- [LISTED ENTRIES]:
● ● ● ●

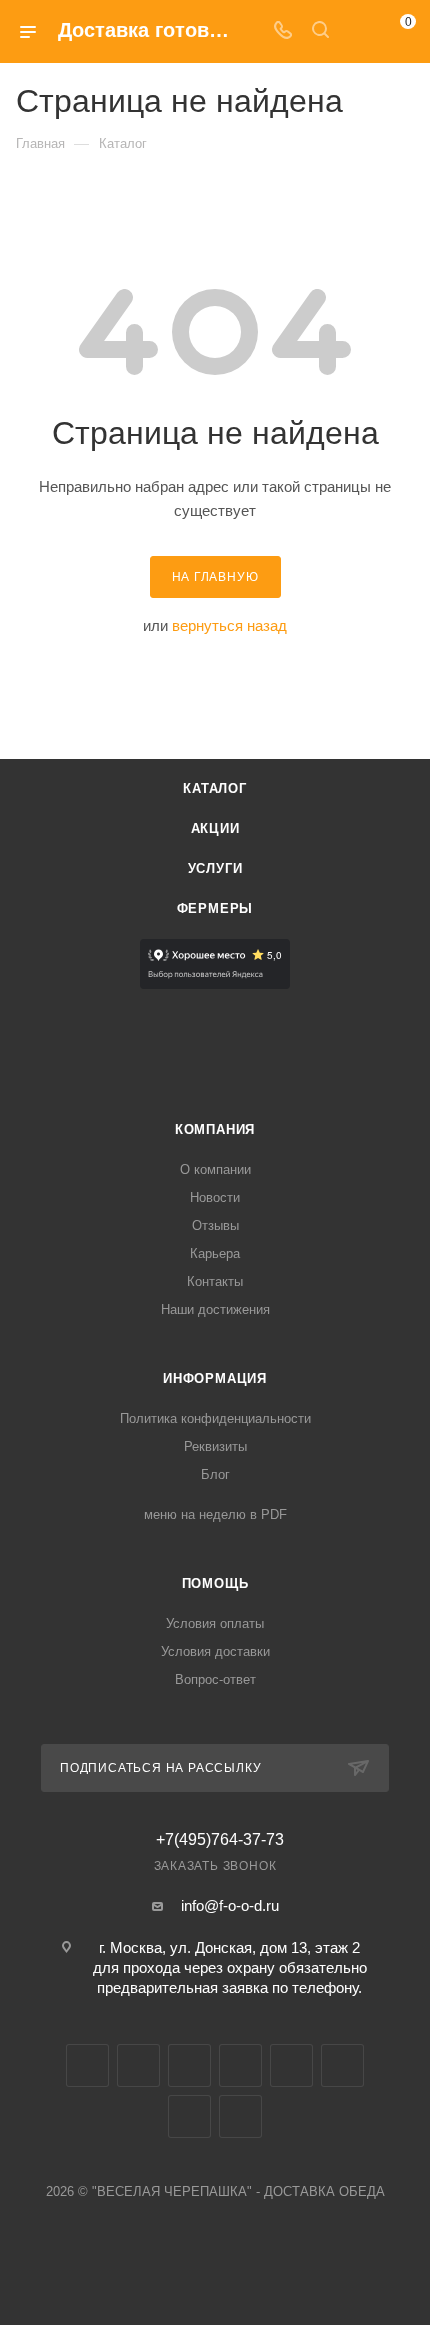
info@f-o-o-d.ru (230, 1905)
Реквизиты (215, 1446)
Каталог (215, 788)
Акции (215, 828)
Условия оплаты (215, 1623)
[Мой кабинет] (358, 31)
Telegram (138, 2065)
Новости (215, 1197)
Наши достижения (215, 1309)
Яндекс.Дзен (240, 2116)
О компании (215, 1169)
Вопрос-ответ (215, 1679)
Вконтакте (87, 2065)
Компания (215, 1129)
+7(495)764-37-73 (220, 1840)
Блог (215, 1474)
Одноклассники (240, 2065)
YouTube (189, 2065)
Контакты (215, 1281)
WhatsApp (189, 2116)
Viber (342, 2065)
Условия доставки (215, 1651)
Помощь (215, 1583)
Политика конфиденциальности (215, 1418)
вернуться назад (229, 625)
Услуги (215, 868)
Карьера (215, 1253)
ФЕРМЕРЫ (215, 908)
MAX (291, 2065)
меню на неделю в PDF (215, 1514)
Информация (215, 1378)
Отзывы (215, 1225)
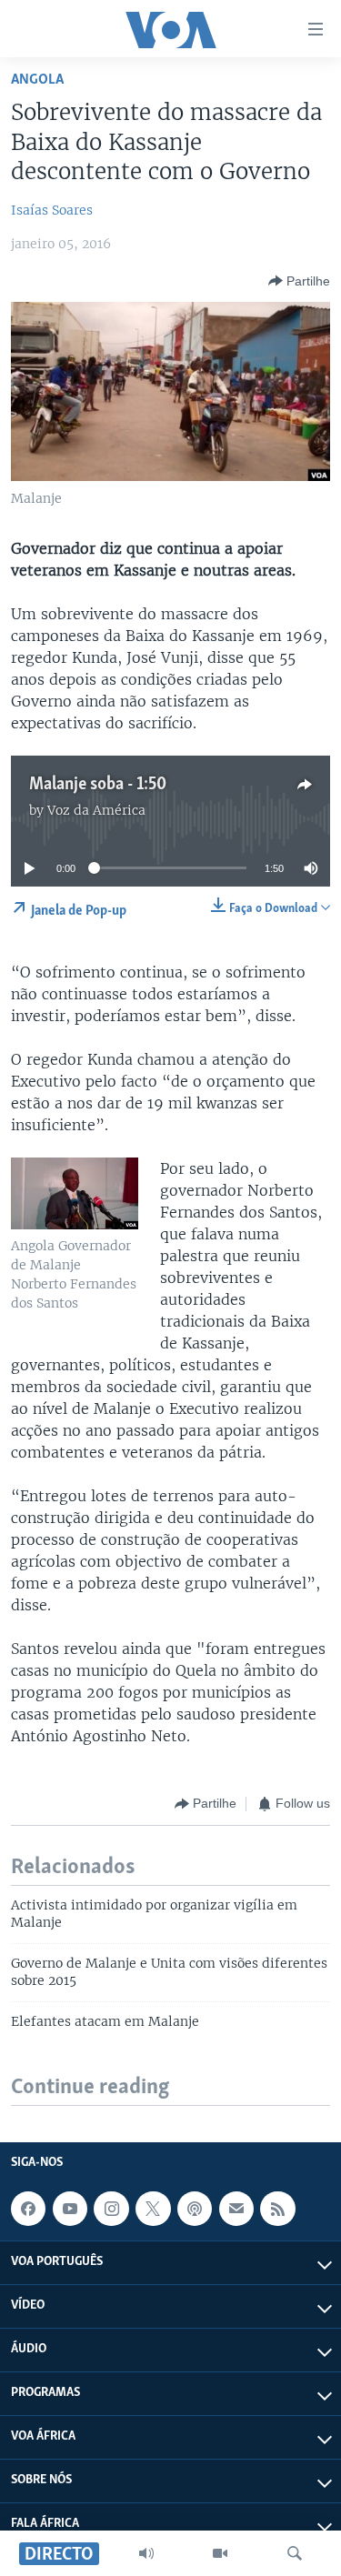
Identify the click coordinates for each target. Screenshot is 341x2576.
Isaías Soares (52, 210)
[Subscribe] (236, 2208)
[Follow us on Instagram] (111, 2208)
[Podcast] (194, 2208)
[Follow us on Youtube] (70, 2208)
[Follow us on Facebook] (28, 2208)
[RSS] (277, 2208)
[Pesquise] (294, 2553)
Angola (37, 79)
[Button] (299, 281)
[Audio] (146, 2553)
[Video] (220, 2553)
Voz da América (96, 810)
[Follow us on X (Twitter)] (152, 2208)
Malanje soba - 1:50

● ● ● ●

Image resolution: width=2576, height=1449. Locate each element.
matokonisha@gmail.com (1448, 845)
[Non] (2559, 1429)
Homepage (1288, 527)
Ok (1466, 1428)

● ● ● ●

- [EXERCISE DIRECTIONS]:
Find and copy each line of the material that holds the word "Follow".

- [YOUR SOLUTION]:
[Follow us on Instagram] (111, 2208)
[Follow us on Youtube] (70, 2208)
[Follow us on Facebook] (28, 2208)
[Follow us on X (Twitter)] (152, 2208)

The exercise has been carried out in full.